Another difficulty that the partially sighted student experiences is more subtle. This is the psychological response that large print evokes in the sighted reader. Such handwritten communications tend to give the reader the idea that, "a child has written this". This impression may lead to the conclusion that a student with this kind of handwriting is immature or childish and that the written communication is less than sophisticated. Even when the student uses a large print typewriter, this issue can be a problem. These potential difficulties can be alleviated if the student and professor discuss the student's needs early in the term.

In some cases, it is important to keep in mind that the partially sighted student may have a lack of experience with certain equipment and/or situations. This lack of experience might appear as laziness or lack of interest in the course subject matter. In fact, this mannerism may be due to the student's inability to see fine detail that is required for a thorough understanding of the material presented. In such cases, the instructor should work with the student to ensure his/her access to course related materials and equipment. In addition, the instructor should keep in mind that each partially sighted student has a unique set of visual abilities and therefore should not be compared to other students with similar visual abilities.

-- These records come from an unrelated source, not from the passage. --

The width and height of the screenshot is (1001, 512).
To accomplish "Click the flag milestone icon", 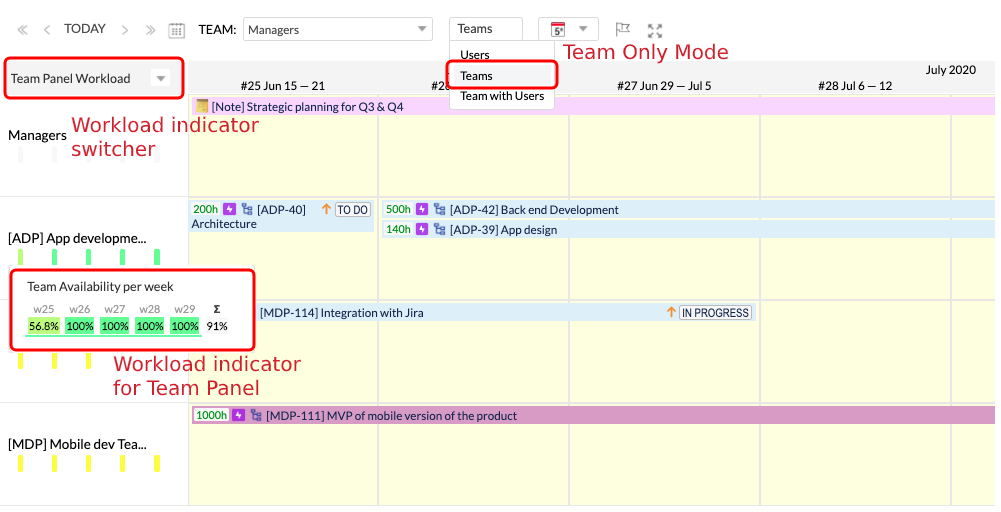I will [x=622, y=30].
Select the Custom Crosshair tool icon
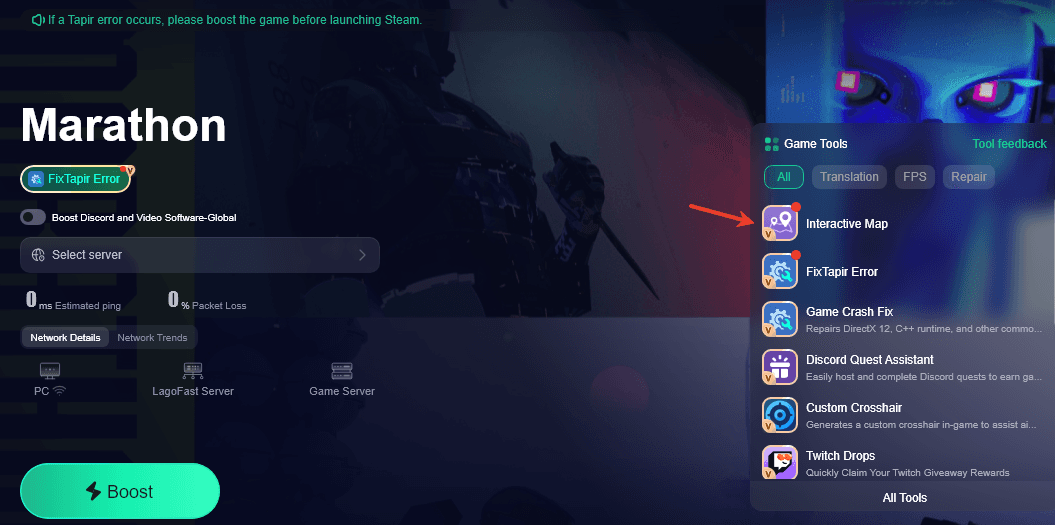 tap(780, 415)
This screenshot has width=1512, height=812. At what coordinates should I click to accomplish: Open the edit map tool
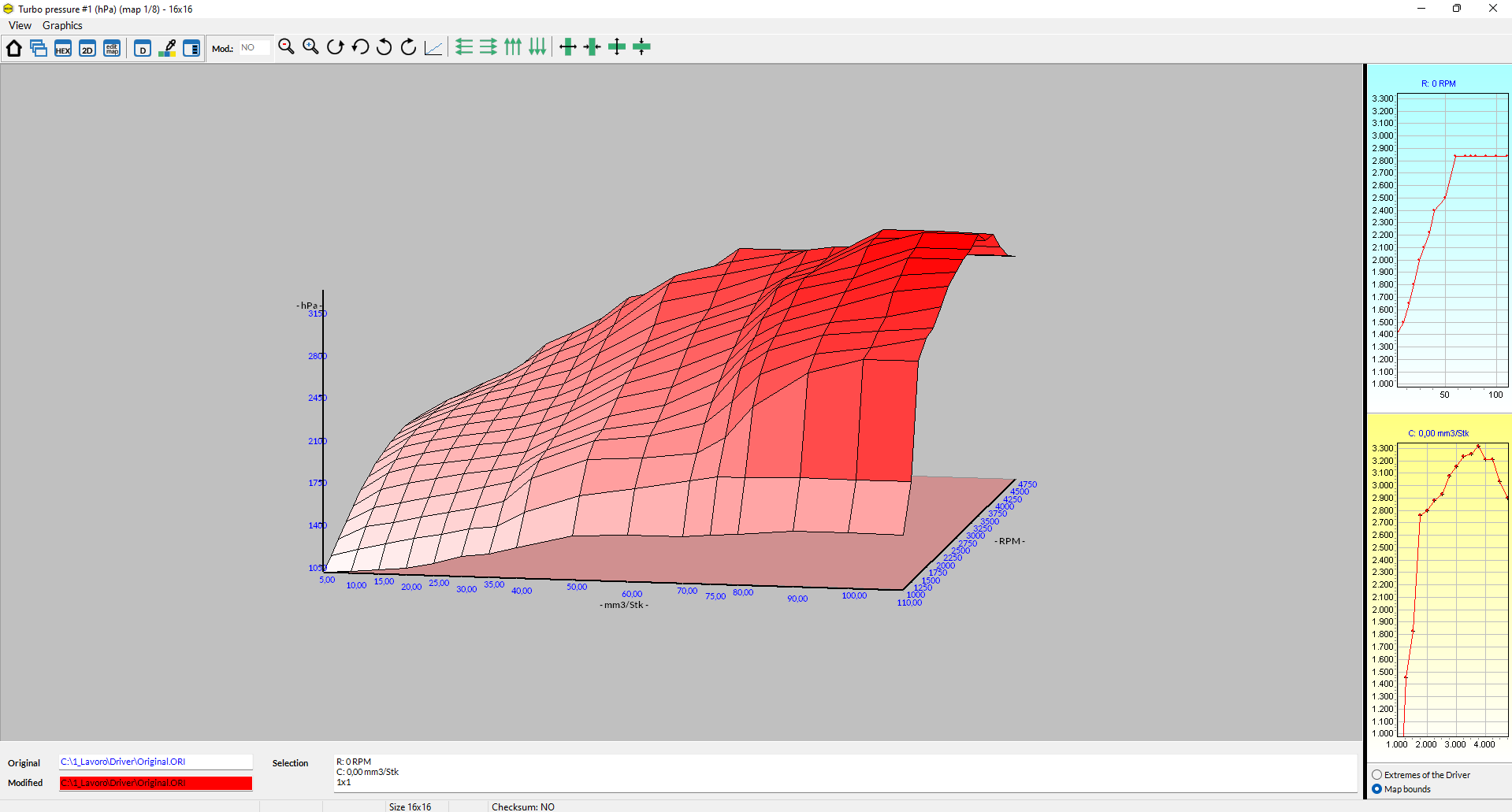[x=112, y=48]
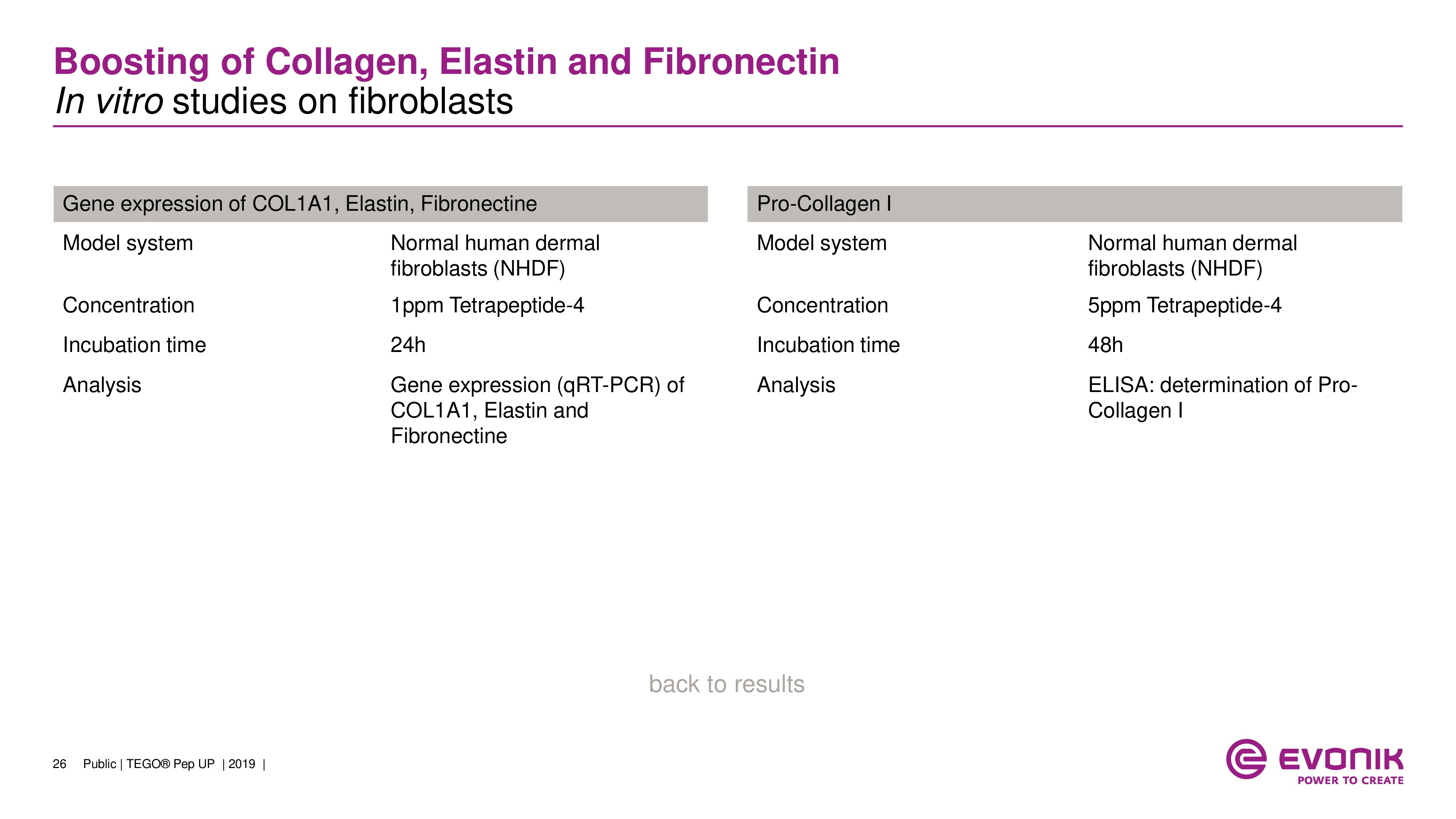Click the right table's "Concentration" label

point(822,305)
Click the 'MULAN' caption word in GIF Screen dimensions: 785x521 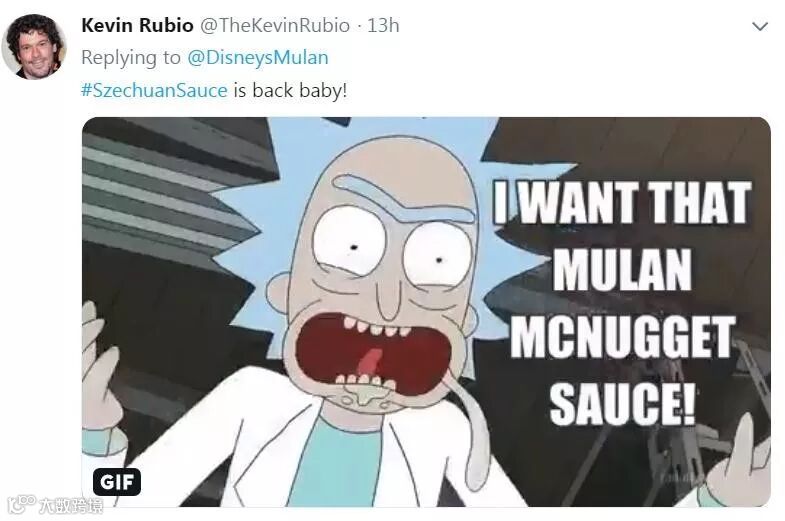622,269
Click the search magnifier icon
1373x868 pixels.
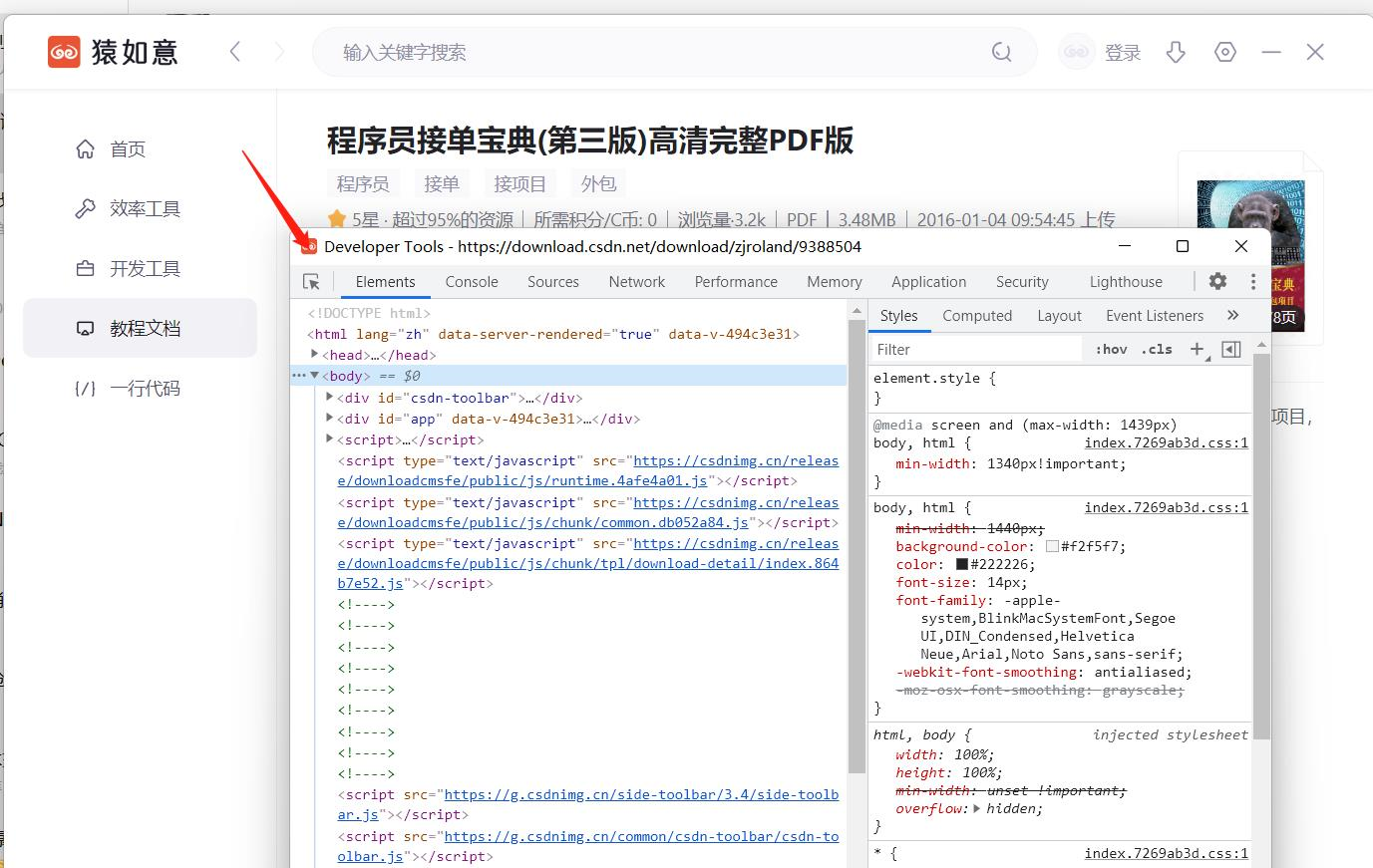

Strategies for working with students with visual limitations:

  • The earlier a text is chosen, the better; it takes time to have a text read onto an audiotape or converted from print and then transcribed to Braille.
  • Phrases, which include "this and that", are meaningless to blind students. For example, instead of the sum of this plus that equals this: or "The stomach is located here and the lungs there, it is better to state the actual numbers, "sum of 4 plus 6." Or, in the second example, have the student touch the parts of the body.
  • Professors should be aware that students will use notetakers for lecture information, and large print typewriters for papers.
  • Some students who use Braille prefer to take their own notes by using a slate and stylus (a steel punch that punches Braille dots on a slate) or a Brailler (Braille-code writer operated by six keys).
  • Visually impaired students may take a test with a proctor. The proctor may be provided by DSS, or the instructor may choose to read the test.
  • Tests may be administered orally or with a tape recorder. The visually impaired student will then either record answers on another tape recorder, or type the answers, or give answers orally.
  • For partially sighted students, sitting in the front of the classroom, having large print on the chalk board, or using enlarged print on an overhead projector/classroom handouts may be helpful.
  • However, he capacity to read printed materials depends so greatly on conditions such as the degree of contrast, brightness, and color that it is preferable that the student and instructor discuss what methods, techniques, or devices may be used to maximize advantage.

If a professor discovers that a partially sighted student has not had an evaluation at a Low Vision Clinic, it may be appropriate to refer the student to DSS.

If you wish to guard against having your lectures taped and reproduced, there is a form that may be obtained through the DSS office which is an agreement signed by the student not to release the recording.